[Element and text position data]
|---|

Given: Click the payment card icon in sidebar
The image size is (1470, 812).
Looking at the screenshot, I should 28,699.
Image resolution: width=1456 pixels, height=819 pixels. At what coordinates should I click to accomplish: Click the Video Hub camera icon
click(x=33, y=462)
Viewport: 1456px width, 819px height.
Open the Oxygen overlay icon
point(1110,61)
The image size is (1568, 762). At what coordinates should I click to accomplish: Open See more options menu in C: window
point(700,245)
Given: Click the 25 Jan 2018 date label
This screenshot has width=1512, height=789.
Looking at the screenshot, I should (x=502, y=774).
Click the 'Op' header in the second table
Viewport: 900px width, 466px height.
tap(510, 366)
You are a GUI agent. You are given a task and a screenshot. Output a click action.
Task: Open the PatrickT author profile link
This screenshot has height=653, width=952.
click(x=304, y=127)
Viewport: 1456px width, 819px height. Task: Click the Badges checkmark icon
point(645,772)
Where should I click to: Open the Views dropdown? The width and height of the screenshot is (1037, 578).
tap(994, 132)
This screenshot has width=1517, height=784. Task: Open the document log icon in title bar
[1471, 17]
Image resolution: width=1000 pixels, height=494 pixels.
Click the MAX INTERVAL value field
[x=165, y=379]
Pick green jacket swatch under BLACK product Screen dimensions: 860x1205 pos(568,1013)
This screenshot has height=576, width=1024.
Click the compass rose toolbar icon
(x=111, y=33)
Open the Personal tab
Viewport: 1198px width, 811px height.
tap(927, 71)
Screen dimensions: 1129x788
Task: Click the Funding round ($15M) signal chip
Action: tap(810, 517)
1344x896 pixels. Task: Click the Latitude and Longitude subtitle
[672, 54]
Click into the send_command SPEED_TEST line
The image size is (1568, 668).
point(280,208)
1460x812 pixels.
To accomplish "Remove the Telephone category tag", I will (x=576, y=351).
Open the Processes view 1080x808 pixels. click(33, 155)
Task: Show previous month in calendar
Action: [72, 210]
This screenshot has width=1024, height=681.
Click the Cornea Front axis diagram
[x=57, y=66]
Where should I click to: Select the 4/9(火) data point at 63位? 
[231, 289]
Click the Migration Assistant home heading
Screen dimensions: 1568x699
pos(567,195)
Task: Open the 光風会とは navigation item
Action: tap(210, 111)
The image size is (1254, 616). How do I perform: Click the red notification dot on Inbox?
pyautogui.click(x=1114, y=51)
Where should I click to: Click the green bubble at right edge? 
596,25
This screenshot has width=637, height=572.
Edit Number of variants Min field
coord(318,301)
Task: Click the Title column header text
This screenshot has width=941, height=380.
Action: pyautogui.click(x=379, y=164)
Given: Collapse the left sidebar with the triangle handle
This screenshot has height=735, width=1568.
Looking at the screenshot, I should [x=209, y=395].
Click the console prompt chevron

|---|

WORK REQUIRED. State the number of lines in the data above that contain the string "sidebar". Give only the number.

RESPONSE. 2